The independent broker-dealer business model focuses on offering financial solutions to clients who constitute the backbone of America’s investor class. Financial advisors associated with independent broker-dealers primarily serve “Main Street Americans” – families able to invest tens or hundreds of thousands – rather than millions – of dollars. The independent broker-dealer model provides those investors with access to products and services that maximize their ability to achieve their financial goals. The independent broker-dealer industry is able to efficiently serve consumers and offer services at affordable prices because the primary business relationship is between the financial advisor and the consumer.
The negative impact on independent broker-dealers, financial advisors and their clients would be significant. Section 530 has functioned effectively for over thirty years. Congressional efforts to repeal it add great uncertainty and new expenses for entrepreneurs, falling heavily on small businesses. Eliminating the safe harbor would discourage entrepreneurship and damage the economy. These general concerns would be heightened in the independent broker-dealer industry.
If independent broker-dealers were forced to reclassify their financial advisors as employees, the additional costs and compliance burdens would cripple their ability to remain profitable while also providing the services needed by their advisors and their clients. Independent broker-dealers would be exposed to unnecessary IRS scrutiny of their classification of workers, potentially subjecting them to substantial back taxes, penalties, and interest payments.
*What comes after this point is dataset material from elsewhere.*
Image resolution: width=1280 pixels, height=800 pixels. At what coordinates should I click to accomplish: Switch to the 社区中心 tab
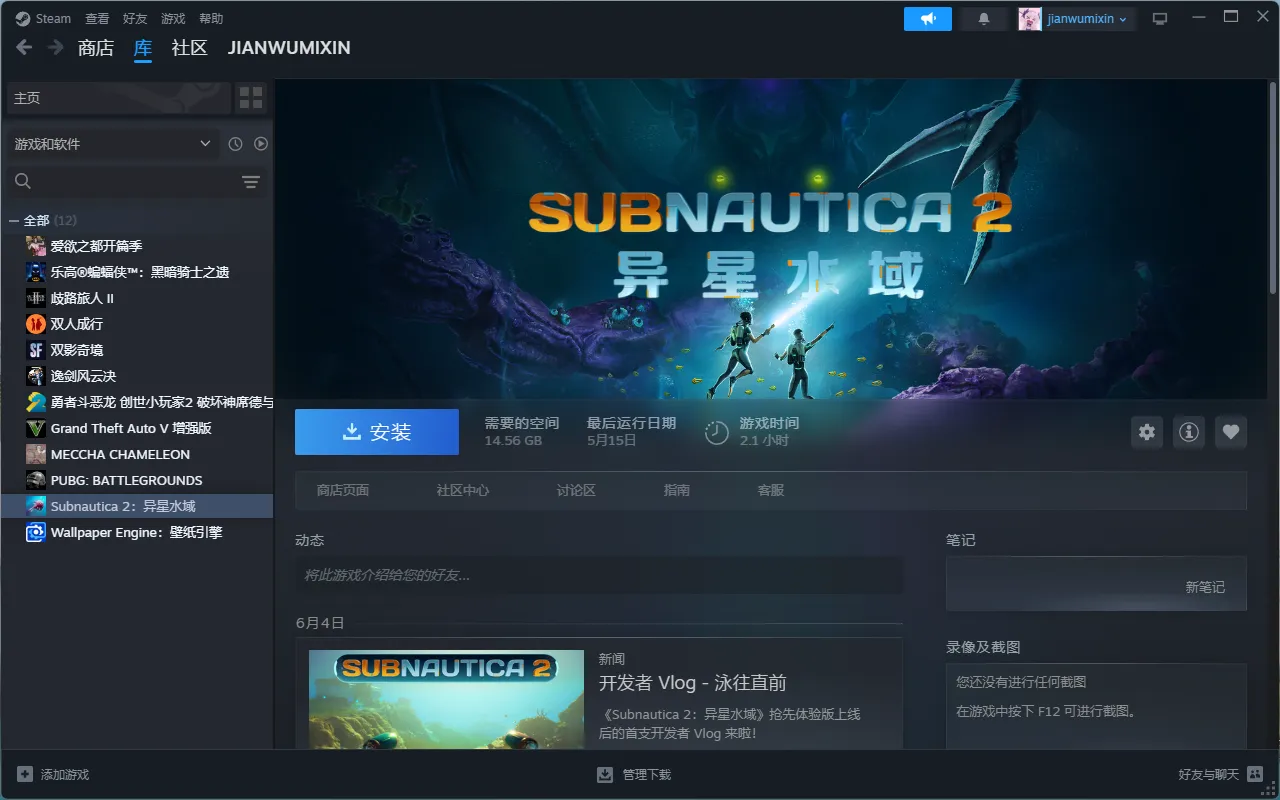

If the IRS forced independent financial advisors to become employees of their broker-dealer, they would lose much of the independence that is so vital to the advice, products, and services they provide their clients by undermining their entrepreneurial spirit. Additionally, repeal would wipe out the “sweat equity” independent financial advisors have built in their own practices and eliminate their ability to exert control over how they best serve their own clients. This would be a tragedy for middle class investors who have come to rely upon the unbiased professional financial services they receive from their local independent financial advisor.
For these reasons, we believe independent broker-dealers and financial advisors should be exempted from the H.R. 3408, S. 2882 and other attempts to narrow or eliminate the safe harbor provision of Section 530.